While testing the prototype for the Percolator indexing system, we were luckily sitting right next to an engineer who planned datacenters. We luckily overheard him saying he couldn't figure out why the power usage seemed to be swinging so wildly. It was literally the power usage of a decent sized town suddenly ramping up and down. We asked him the exact times power usage was ramping up and down, and figured out it was when Frank and Daniel were starting and stopping the Percolator prototype.

My best guess is that the indexing system right before Percolator was a bit more energy efficient than Percolator, but maybe not. In any case, doubling CPU usage was a big deal. Real money, and in Atlanta, probably real carbon footprint. (The Dales was hydro, but I don't think much of Atlanta's power was renewable at that time.)

exikyut · on May 6, 2022

Regarding the Percolator prototype's energy usage, that's a really interesting scheduling and coordination problem. I'm curious how you solved that - perhaps by teaching Borg to correlate CPU load with physical energy usage and stagger task initiation.
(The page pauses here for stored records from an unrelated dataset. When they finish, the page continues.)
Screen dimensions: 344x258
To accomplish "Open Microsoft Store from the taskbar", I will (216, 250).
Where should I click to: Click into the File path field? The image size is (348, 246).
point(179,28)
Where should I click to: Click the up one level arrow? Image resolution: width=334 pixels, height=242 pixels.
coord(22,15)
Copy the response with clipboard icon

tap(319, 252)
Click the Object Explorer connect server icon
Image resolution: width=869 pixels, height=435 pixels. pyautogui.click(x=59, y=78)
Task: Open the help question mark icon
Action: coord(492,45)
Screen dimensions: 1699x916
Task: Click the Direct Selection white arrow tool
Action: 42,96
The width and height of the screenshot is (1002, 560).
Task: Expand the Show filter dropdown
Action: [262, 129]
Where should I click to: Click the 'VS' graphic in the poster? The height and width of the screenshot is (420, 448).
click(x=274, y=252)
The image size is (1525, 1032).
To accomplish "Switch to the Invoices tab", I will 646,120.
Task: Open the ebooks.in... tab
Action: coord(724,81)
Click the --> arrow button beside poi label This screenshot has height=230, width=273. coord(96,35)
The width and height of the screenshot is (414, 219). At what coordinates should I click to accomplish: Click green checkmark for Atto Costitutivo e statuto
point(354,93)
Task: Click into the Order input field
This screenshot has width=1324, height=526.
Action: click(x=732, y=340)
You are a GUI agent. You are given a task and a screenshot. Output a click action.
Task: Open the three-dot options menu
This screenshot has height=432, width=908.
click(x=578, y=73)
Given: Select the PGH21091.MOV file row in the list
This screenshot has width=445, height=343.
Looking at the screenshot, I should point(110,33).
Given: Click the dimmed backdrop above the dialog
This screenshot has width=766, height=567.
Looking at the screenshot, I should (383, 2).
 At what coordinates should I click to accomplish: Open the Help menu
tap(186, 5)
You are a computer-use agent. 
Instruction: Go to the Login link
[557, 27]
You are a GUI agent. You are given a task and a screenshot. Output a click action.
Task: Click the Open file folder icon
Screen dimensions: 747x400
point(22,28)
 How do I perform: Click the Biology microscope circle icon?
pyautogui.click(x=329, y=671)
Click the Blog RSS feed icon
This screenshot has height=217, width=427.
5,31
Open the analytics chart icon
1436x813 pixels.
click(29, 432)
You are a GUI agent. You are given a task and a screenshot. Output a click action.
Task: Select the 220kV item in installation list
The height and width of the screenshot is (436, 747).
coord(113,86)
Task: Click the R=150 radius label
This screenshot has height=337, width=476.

It sounds like it would be even cooler to coordinate with the local electricity suppliers to spin up and shed extra load a few minutes in advance, but I'm not sure if this would actually have a practical benefit.

caffeine · on May 6, 2022

Hey, I just wanted to say that your comments in this discussion are awesome and I’m having a lot of fun reading them. Thanks!

the-rc · on May 6, 2022

> As I remember, we had at least one Borg cluster to ourselves for indexing. Our quota was a cluster.

> Also, the indexing system's quota is huge.

Well, it might no longer be the case, but for a number of years the indexing cluster was the largest in the entire fleet, especially when it came to memory. I don't know if you were around in the days of yl-i (I think), but it was edifying to rank it against the Top500...

Was the datacenter engineer Peter P?